PROVIDED RECORDS:
# # # #
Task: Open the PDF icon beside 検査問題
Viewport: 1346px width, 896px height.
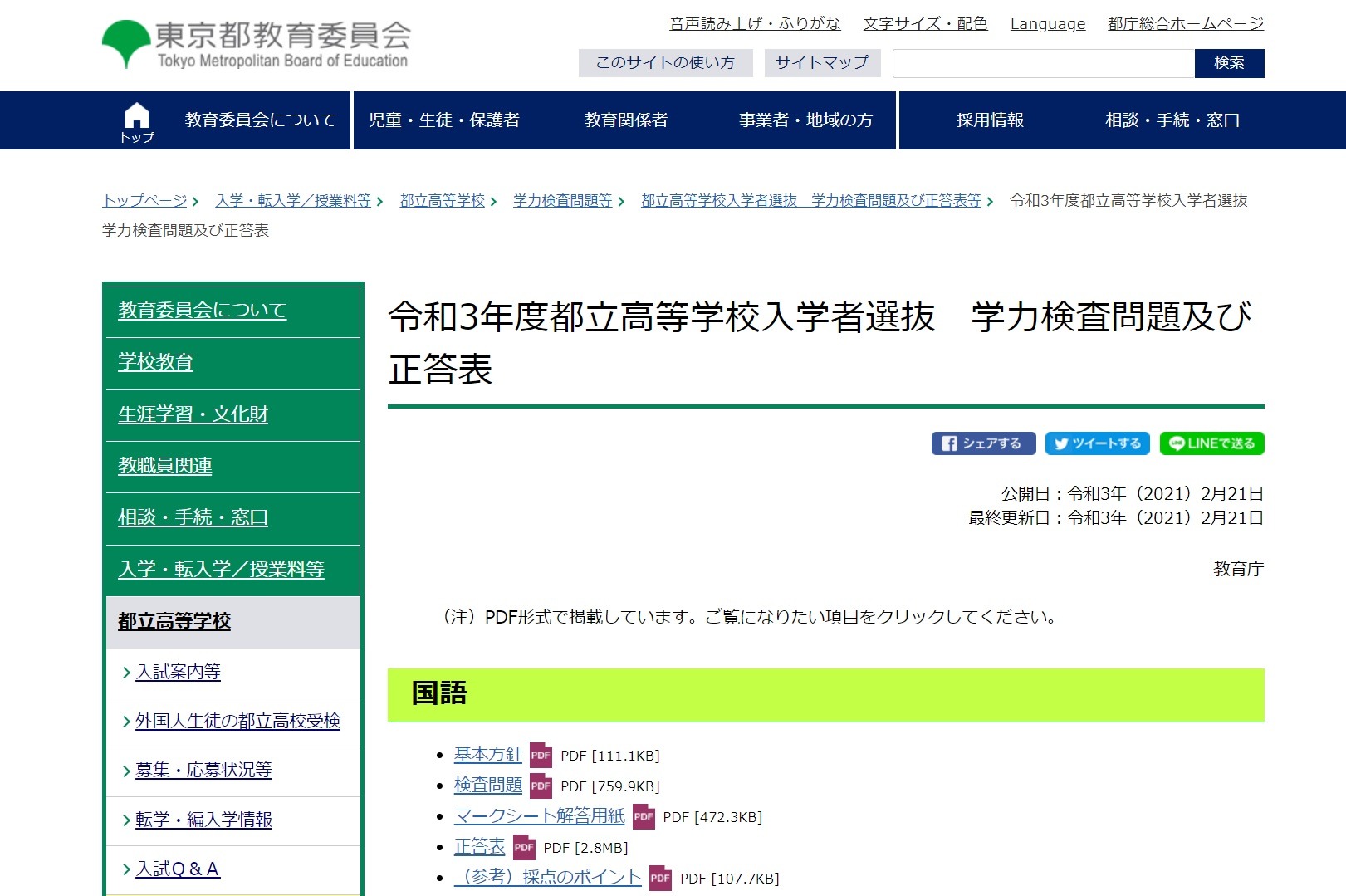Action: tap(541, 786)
# # # #
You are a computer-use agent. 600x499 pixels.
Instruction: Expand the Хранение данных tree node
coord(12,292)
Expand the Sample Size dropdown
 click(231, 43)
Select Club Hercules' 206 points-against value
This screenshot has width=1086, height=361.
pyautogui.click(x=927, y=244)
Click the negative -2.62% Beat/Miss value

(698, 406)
# # # #
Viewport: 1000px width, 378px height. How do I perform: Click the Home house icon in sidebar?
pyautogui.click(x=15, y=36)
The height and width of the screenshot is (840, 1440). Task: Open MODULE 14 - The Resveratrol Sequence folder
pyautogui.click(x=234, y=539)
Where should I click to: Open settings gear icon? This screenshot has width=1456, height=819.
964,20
# # # #
REQUEST:
Turn the records above, starting at the line that contains "Task: Open the PDF icon beside 検査問題" and ending at the line that contains "Action: tap(541, 786)", into a numbered list with blank lines omitted and the pictures left out.

ANSWER TO THIS PROBLEM:
1. Task: Open the PDF icon beside 検査問題
2. Viewport: 1346px width, 896px height.
3. Action: tap(541, 786)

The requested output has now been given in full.